Primary LanguagePython

LS-mBERT

Configuration Environment

conda create -n LsMbert python=3.8
conda activate LsMbert
pip install -r requirements.txt

Data Preparation

The next step is to download the data. To this end, first create a download folder with mkdir -p download in the root of this project. You then need to manually download panx_dataset (for NER) from here (note that it will download as AmazonPhotos.zip) to the download directory. Finally, run the following command to download the remaining datasets:

bash scripts/download_data.sh

To get the POS-tags and dependency parse of input sentences, we use UDPipe.

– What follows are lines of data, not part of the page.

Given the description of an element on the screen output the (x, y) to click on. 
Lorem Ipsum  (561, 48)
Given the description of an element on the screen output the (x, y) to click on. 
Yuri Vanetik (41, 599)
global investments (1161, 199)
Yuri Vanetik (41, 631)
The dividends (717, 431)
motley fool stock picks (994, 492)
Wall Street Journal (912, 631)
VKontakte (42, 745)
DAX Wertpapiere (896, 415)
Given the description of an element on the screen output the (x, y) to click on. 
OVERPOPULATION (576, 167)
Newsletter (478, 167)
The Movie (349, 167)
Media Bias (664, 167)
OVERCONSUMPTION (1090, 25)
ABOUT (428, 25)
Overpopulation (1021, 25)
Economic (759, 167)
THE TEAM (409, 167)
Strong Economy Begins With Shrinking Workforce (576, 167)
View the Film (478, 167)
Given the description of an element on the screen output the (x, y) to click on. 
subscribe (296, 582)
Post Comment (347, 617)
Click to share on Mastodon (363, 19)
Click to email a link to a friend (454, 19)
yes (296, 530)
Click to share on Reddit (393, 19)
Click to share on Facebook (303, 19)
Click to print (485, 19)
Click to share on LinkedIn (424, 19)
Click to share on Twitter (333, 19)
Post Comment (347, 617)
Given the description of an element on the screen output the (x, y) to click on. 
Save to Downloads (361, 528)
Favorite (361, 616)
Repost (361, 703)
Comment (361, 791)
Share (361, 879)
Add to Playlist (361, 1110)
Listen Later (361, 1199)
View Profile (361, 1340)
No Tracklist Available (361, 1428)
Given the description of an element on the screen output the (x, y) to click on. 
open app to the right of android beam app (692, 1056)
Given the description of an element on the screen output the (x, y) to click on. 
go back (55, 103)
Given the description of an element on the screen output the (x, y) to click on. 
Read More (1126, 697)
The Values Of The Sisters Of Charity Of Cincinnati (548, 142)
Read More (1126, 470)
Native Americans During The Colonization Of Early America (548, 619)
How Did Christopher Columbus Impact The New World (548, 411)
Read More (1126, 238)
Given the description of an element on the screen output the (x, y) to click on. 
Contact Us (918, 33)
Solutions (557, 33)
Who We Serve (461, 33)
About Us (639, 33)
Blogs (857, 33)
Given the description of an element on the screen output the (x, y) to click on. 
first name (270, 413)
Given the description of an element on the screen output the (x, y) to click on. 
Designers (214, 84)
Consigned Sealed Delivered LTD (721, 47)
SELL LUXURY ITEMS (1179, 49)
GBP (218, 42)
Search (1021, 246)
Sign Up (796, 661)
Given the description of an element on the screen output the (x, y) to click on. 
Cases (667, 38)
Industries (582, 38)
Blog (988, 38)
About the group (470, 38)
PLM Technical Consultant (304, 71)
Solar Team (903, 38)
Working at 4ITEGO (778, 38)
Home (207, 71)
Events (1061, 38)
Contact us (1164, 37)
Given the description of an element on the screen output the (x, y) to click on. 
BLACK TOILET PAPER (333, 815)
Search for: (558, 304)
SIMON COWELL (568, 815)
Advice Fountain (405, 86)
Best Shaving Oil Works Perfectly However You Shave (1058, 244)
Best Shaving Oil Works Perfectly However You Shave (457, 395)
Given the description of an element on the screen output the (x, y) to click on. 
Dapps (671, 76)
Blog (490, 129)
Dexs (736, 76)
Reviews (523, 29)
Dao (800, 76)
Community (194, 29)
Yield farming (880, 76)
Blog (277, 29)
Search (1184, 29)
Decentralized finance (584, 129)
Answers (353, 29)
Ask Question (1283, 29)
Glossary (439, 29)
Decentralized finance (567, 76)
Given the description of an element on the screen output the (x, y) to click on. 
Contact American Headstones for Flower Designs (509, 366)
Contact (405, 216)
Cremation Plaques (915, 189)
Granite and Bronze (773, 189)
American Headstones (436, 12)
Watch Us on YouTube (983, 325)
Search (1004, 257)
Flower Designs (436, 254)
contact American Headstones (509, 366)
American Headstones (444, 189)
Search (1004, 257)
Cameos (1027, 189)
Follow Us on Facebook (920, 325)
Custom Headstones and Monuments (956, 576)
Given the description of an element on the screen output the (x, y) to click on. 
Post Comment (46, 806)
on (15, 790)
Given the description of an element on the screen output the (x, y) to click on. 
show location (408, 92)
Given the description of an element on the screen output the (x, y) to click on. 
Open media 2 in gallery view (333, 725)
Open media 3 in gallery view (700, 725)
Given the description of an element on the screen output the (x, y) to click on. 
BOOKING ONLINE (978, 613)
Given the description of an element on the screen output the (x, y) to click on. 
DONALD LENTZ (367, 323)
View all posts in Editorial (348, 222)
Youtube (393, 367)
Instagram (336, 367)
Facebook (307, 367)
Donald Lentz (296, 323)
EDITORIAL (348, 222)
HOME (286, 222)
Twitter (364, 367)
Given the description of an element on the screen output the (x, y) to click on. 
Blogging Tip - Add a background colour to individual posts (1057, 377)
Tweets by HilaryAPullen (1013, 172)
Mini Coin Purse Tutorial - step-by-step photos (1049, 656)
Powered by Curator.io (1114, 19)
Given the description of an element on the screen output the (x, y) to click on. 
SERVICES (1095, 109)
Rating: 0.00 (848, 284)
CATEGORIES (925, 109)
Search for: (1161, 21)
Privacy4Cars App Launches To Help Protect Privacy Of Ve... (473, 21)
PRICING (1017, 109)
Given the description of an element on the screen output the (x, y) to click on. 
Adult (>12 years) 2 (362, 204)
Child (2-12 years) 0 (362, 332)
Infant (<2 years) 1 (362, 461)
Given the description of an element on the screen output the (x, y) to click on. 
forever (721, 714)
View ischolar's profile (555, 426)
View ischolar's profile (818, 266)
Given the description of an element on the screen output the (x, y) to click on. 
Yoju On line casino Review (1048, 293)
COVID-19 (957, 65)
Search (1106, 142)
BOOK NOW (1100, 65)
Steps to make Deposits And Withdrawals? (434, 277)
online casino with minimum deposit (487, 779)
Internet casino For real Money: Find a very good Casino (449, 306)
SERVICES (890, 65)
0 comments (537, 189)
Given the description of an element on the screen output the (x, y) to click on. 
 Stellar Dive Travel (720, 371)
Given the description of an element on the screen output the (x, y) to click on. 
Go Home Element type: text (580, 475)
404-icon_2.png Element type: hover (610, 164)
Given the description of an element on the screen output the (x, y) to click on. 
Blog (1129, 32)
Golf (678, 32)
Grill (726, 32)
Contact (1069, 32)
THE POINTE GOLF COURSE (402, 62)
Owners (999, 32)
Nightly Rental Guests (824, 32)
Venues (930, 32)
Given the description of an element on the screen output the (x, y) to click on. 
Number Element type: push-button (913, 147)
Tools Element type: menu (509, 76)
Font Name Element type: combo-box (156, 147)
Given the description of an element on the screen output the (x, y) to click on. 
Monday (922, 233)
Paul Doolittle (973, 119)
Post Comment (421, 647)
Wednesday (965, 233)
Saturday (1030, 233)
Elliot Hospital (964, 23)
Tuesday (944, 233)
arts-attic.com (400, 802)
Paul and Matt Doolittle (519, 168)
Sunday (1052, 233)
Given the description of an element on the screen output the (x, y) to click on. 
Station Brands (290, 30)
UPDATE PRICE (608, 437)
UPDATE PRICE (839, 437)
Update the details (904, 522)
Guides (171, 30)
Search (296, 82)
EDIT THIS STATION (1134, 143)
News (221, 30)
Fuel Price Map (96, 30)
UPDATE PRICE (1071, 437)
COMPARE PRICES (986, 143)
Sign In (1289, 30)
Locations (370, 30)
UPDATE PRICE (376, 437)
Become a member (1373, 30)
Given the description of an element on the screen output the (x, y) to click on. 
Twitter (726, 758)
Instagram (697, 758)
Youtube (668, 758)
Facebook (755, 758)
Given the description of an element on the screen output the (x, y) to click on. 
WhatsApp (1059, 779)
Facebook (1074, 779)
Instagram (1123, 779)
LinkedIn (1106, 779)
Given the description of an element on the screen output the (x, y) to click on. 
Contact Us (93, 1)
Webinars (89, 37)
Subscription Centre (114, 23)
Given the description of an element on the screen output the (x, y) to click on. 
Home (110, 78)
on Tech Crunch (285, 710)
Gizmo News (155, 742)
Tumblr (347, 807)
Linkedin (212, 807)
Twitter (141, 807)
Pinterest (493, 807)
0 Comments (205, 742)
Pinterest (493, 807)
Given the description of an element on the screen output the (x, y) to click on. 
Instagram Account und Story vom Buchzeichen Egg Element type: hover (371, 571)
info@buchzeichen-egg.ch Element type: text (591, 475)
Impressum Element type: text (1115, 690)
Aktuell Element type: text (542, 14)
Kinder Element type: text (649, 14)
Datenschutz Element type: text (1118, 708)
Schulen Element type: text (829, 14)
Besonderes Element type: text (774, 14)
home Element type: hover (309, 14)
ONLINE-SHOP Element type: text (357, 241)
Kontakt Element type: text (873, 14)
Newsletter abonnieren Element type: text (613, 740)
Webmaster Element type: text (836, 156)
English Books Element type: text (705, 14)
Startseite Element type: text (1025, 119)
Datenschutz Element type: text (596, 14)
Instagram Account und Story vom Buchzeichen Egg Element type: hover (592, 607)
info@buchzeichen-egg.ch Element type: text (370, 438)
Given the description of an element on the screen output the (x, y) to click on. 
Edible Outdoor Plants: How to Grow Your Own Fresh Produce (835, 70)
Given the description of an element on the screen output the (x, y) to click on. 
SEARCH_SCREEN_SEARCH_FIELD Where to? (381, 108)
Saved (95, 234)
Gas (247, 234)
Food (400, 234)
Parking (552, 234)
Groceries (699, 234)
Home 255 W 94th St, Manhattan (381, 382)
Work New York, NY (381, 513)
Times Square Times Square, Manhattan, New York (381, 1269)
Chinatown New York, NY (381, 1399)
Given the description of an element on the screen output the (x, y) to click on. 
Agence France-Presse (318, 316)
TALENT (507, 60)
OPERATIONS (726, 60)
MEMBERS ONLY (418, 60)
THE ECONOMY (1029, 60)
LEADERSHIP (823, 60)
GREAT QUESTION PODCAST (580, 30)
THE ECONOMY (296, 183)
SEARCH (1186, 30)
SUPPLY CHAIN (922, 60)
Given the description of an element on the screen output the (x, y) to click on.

Go to the udpipe directory and run the task-specific scripts - [xnli.sh|pawsx.sh|panx.sh|mtop.sh].

Notice:Data Preparation is same as here

Training

Language Map

You can download files from here, and put it to file directory.
Or, you can create it yourself with your own data.

Text Classification

# for PAWS-X
sh run_pawsx.sh

# for XNLI
sh run_xnli.sh 

Named Entity Recognition

sh run_ner.sh

Task-oriented Semantic Parsing

sh mtop.sh

Evaluation

Take mtop as an example.
First: Download the relevant data from Baidu link here
Second: Download the model from Baidu link here

export CUDA_VISIBLE_DEVICES=0
Output_dir="./outputs/mtop_paper"
python mtop_paper.py \
    --data_dir "./download/mtop_udpipe_processed" \
    --model_name_or_path "./outputs/mtop_model" \
    --intent_labels "./download/mtop_udpipe_processed/intent_label.txt" \
    --slot_labels "./download/mtop_udpipe_processed/slot_label.txt" \
    --do_test \
    --train_langs "en" \
    --output_dir $Output_dir

The test of other task , or the other ideas if you have ,You can try it yourself.